HOWTOs

How to update the version of Rust used in CI tests

Make a PR to update the rust-toolchain file in the root of the repository.

Adding new functions

Implementation

Function type	Location to implement	Trait to implement	Macros to use	Example
Scalar	functions	`ScalarUDFImpl`	`make_udf_function!()` and `export_functions!()`	`advanced_udf.rs`
Nested	functions-nested	`ScalarUDFImpl`	`make_udf_expr_and_func!()`
Aggregate	functions-aggregate	`AggregateUDFImpl` and an `Accumulator`	`make_udaf_expr_and_func!()`	`advanced_udaf.rs`
Window	functions-window	`WindowUDFImpl` and a `PartitionEvaluator`	`define_udwf_and_expr!()`	`advanced_udwf.rs`
Table	functions-table	`TableFunctionImpl` and a `TableProvider`	`create_udtf_function!()`	`simple_udtf.rs`

The macros are to simplify some boilerplate such as ensuring a DataFrame API compatible function is also created
Ensure new functions are properly exported through the subproject mod.rs or lib.rs.
Functions should preferably provide documentation via the #[user_doc(...)] attribute so their documentation can be included in the SQL reference documentation (see below section)
Scalar functions are further grouped into modules for families of functions (e.g. string, math, datetime). Functions should be added to the relevant module; if a new module needs to be created then a new Rust feature should also be added to allow DataFusion users to conditionally compile the modules as needed
Aggregate functions can optionally implement a GroupsAccumulator for better performance

Spark compatible functions are located in separate crate but otherwise follow the same steps, though all function types (e.g. scalar, nested, aggregate) are grouped together in the single location.

Testing

Prefer adding sqllogictest integration tests where the function is called via SQL against well known data and returns an expected result. See the existing test files if there is an appropriate file to add test cases to, otherwise create a new file. See the sqllogictest documentation for details on how to construct these tests. Ensure edge case, null input cases are considered in these tests.
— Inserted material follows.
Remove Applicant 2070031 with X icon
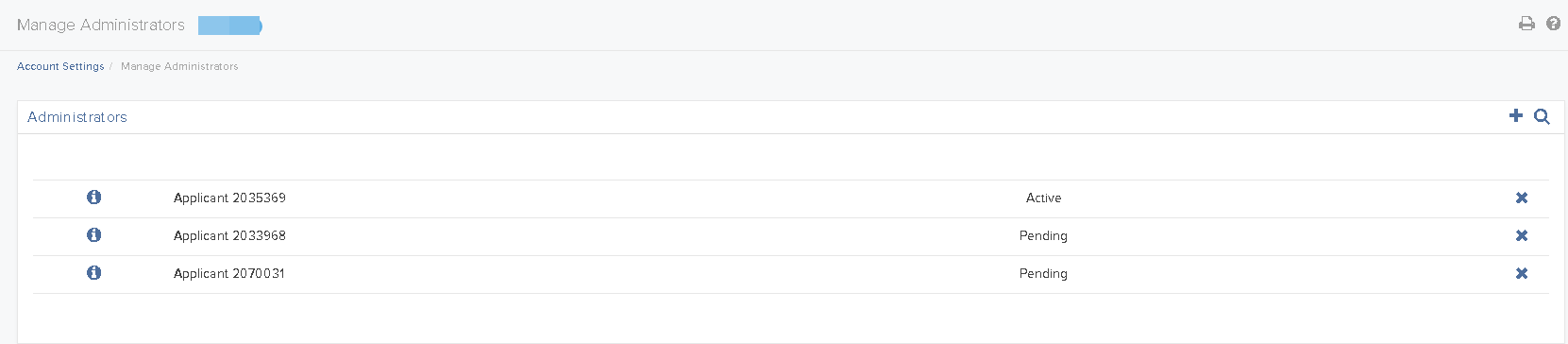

If a behaviour cannot be tested via sqllogictest (e.g. testing simplify(), needs to be tested in isolation from the optimizer, difficult to construct exact input via sqllogictest) then tests can be added as Rust unit tests in the implementation module, though these should be kept minimal where possible

Documentation

Run documentation update script ./dev/update_function_docs.sh which will update the relevant markdown document here (see the documents for scalar, aggregate and window functions)

You should not manually update the markdown document after running the script as those manual changes would be overwritten on next execution
Reference GitHub issue which introduced this behaviour

How to display plans graphically

The query plans represented by LogicalPlan nodes can be graphically rendered using Graphviz.

To do so, save the output of the display_graphviz function to a file.:

// Create plan somehow...
let mut output = File::create("/tmp/plan.dot")?;
write!(output, "{}", plan.display_graphviz());

Then, use the dot command line tool to render it into a file that can be displayed. For example, the following command creates a /tmp/plan.pdf file:

dot -Tpdf < /tmp/plan.dot > /tmp/plan.pdf

How to format `.md` documents

We use prettier to format .md files.

You can either use npm i -g prettier to install it globally or use npx to run it as a standalone binary. Using npx requires a working node environment. Upgrading to the latest prettier is recommended (by adding --upgrade to the npm command).

$ prettier --version
2.3.0

After you've confirmed your prettier version, you can format all the .md files:

prettier -w {datafusion,datafusion-cli,datafusion-examples,dev,docs}/**/*.md

How to format `.toml` files

We use taplo to format .toml files.

To install via cargo:

cargo install taplo-cli --locked

Refer to the taplo installation documentation for other ways to install it.

$ taplo --version
taplo 0.9.0

After you've confirmed your taplo version, you can format all the .toml files:

taplo fmt

How to update protobuf/gen dependencies

For the proto and proto-common crates, the prost/tonic code is generated by running their respective ./regen.sh scripts, which in turn invokes the Rust binary located in ./gen.

This is necessary after modifying the protobuf definitions or altering the dependencies of ./gen, and requires a valid installation of protoc (see installation instructions for details).

# From repository root
# proto-common
./datafusion/proto-common/regen.sh
# proto
./datafusion/proto/regen.sh